[Stored data]
____
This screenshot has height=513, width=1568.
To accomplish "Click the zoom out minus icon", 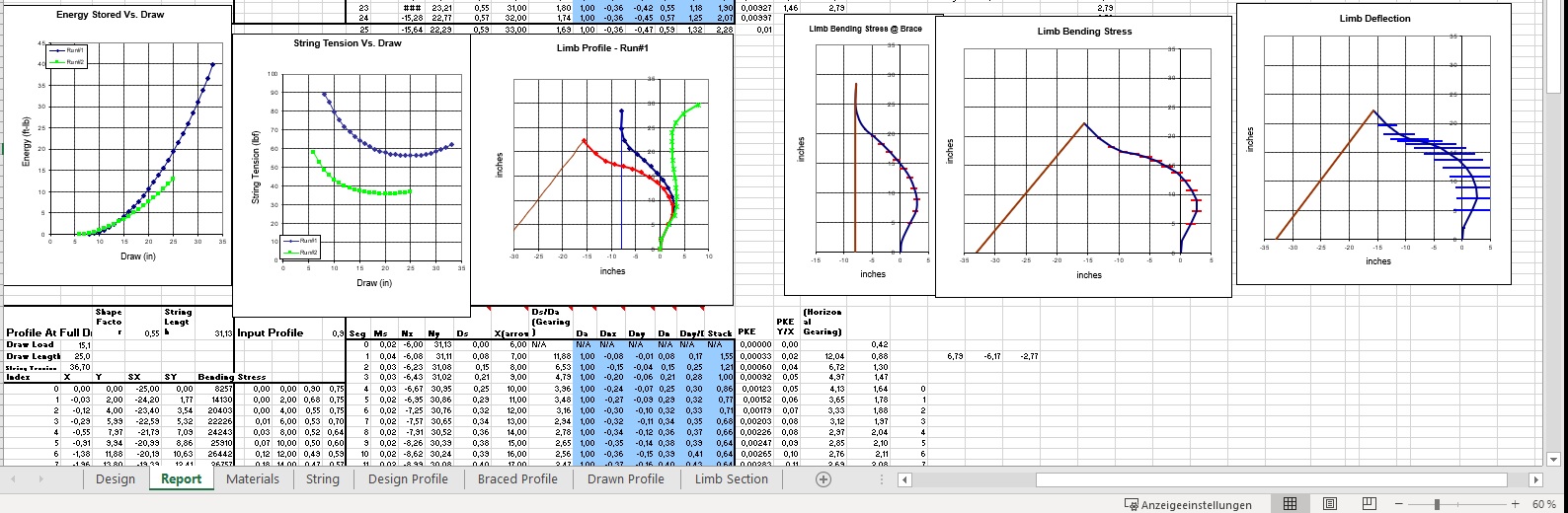I will pos(1399,504).
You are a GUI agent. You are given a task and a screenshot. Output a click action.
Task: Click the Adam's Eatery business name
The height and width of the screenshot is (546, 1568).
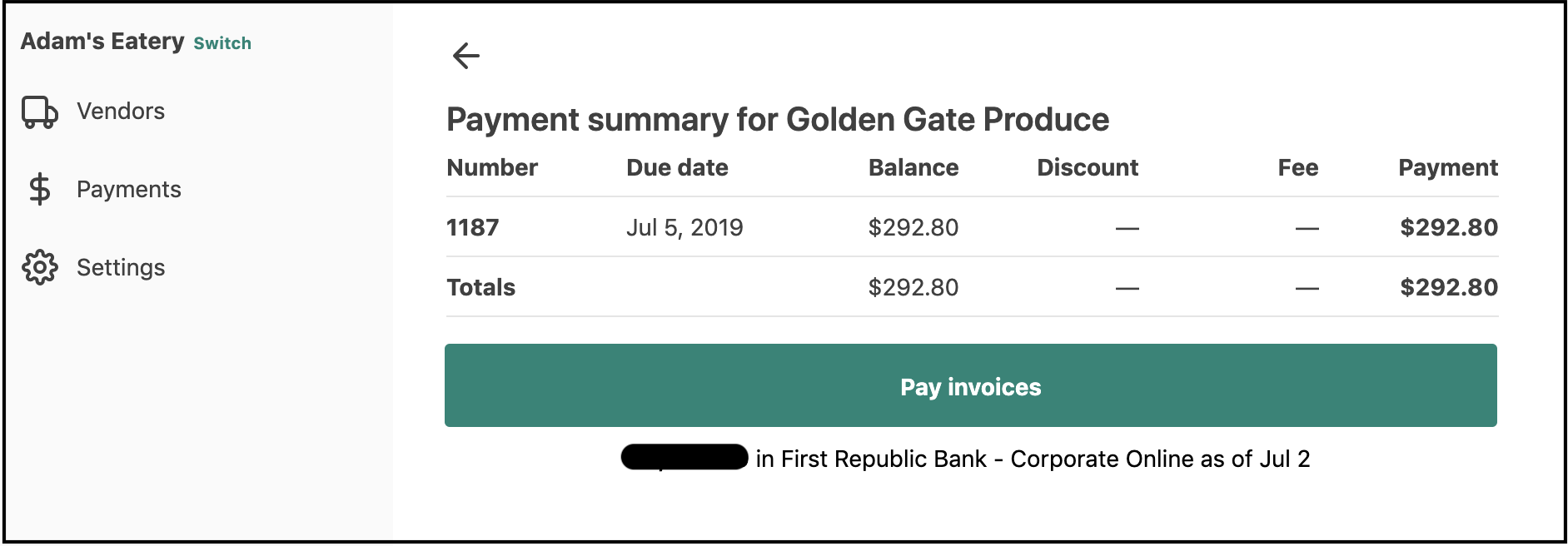click(102, 42)
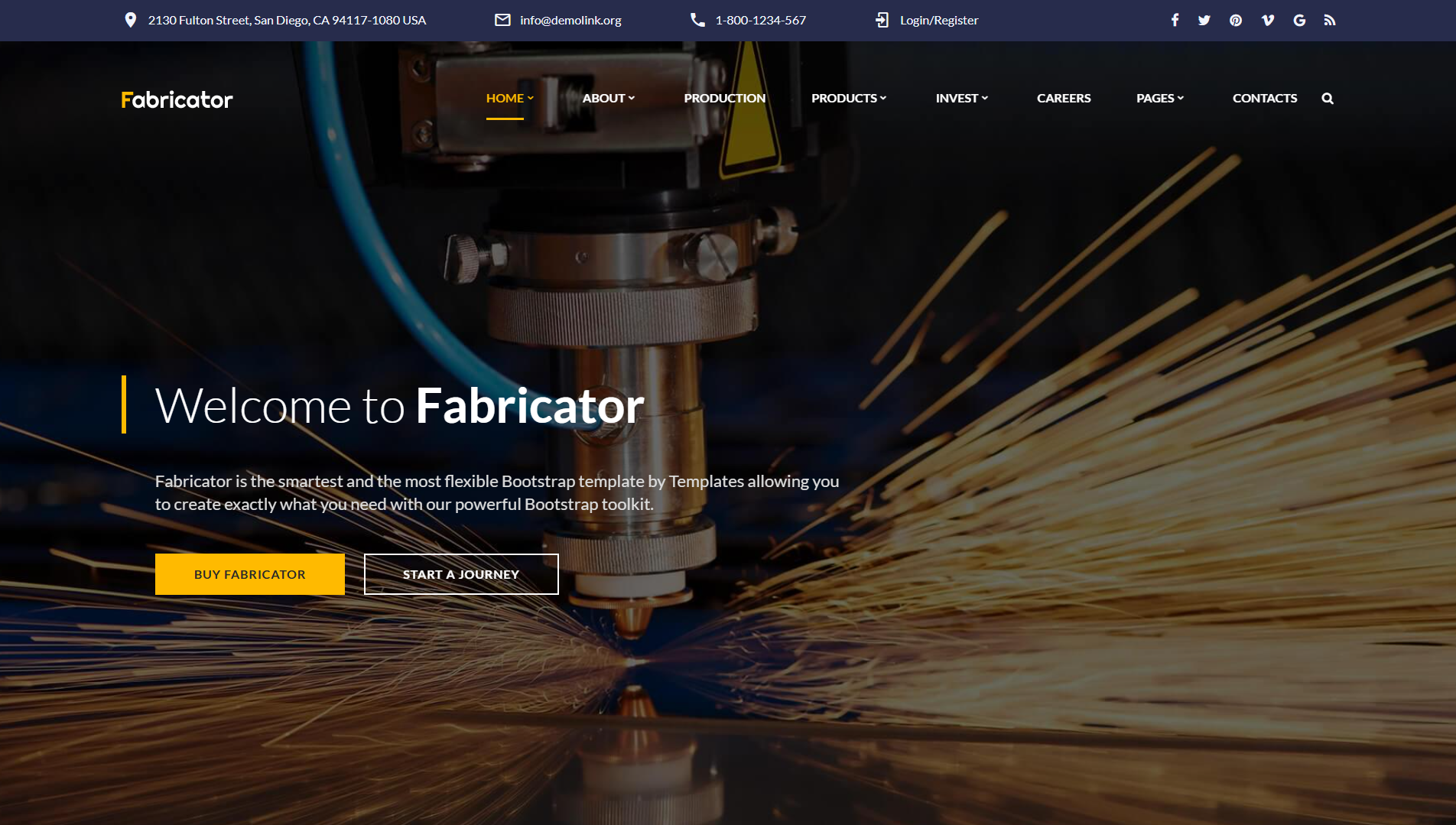Image resolution: width=1456 pixels, height=825 pixels.
Task: Go to the Production page
Action: [724, 99]
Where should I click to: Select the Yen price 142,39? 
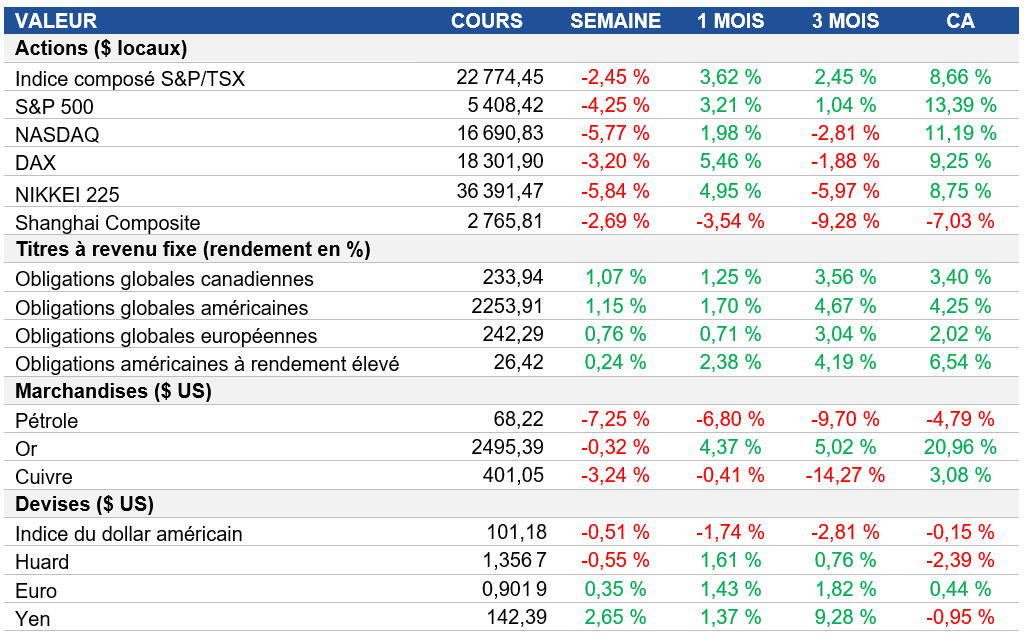tap(516, 618)

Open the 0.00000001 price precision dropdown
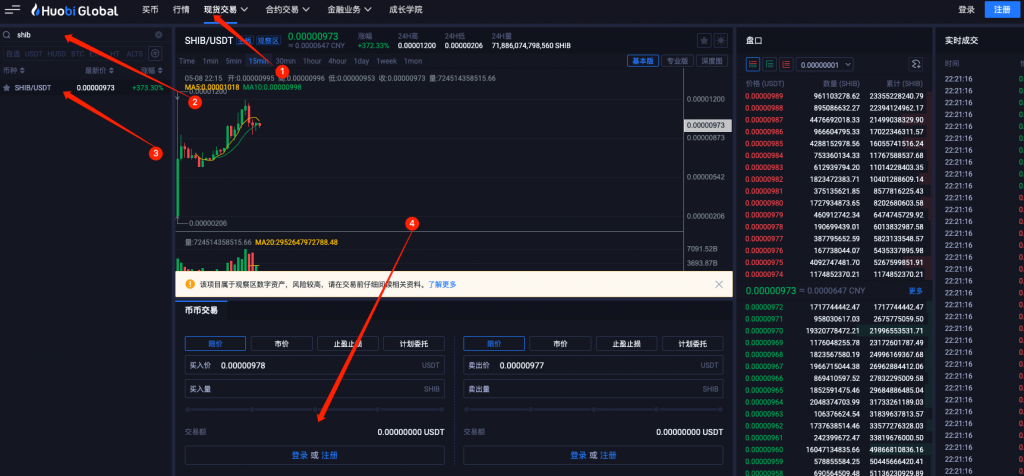pos(825,64)
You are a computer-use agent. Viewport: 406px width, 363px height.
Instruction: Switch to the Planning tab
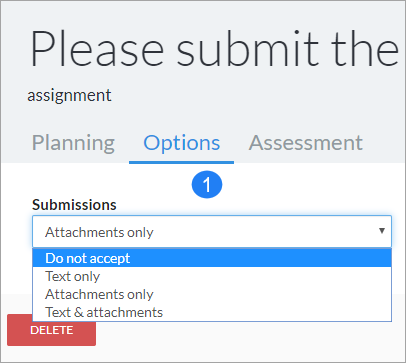click(73, 143)
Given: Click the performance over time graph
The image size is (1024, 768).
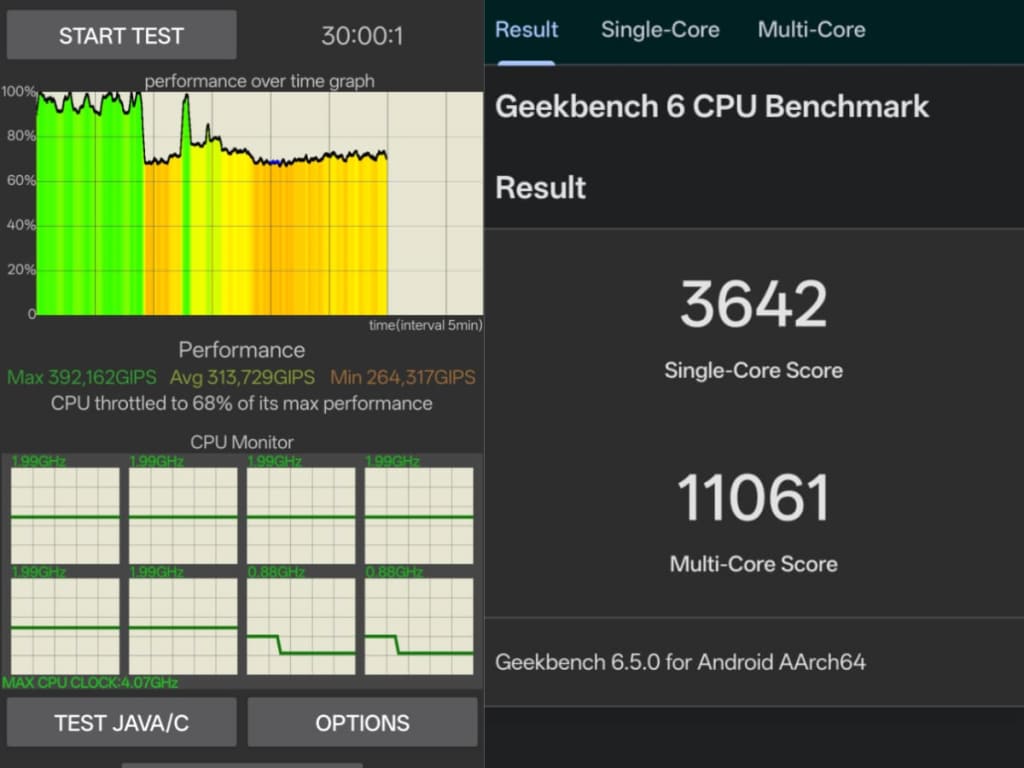Looking at the screenshot, I should coord(260,203).
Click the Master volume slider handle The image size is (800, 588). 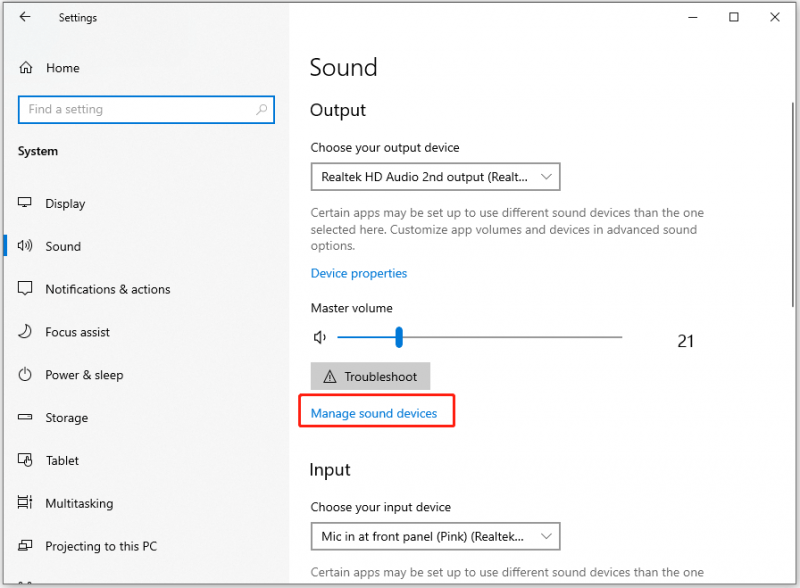[399, 337]
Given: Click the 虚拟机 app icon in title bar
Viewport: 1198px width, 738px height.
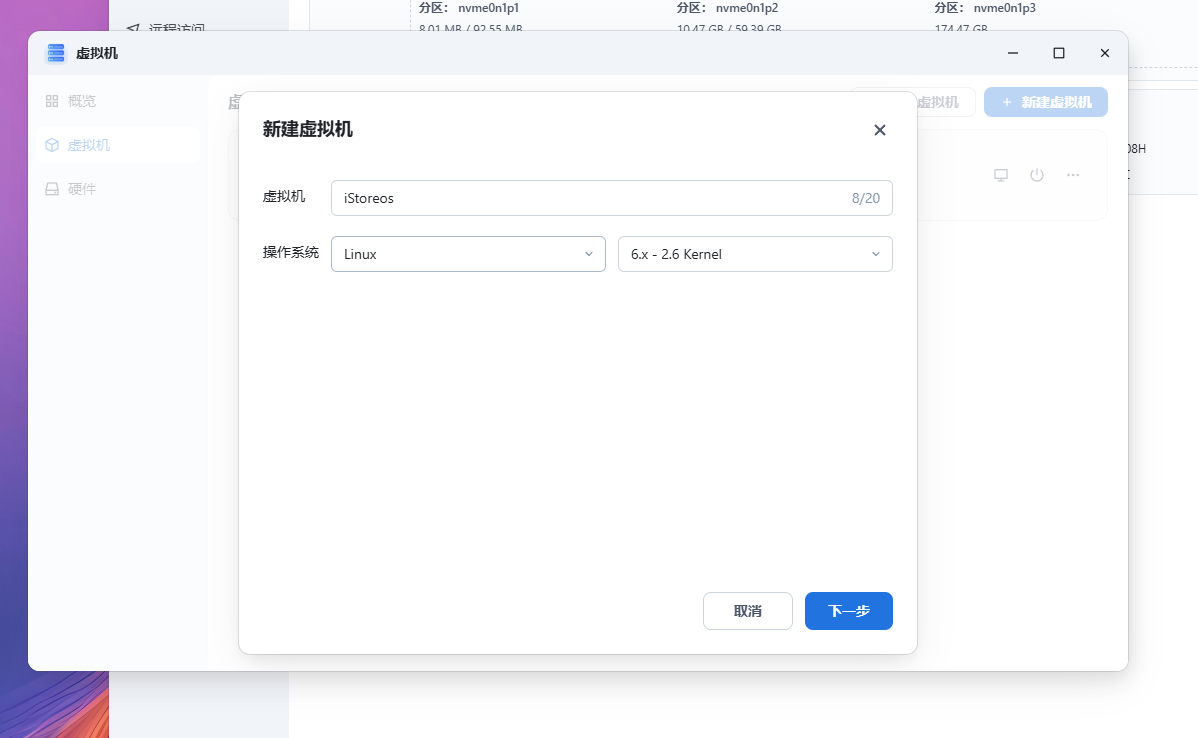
____
• **INSTRUCTIONS FOR THE TASK**:
When a line of the records holds the word "agent", copy that line.

• **WRITTEN RESPONSE**:
You are a GUI agent. You are given a task and a screenshot. Output a click action.
You are a computer-use agent. Viewport: 406px width, 363px height.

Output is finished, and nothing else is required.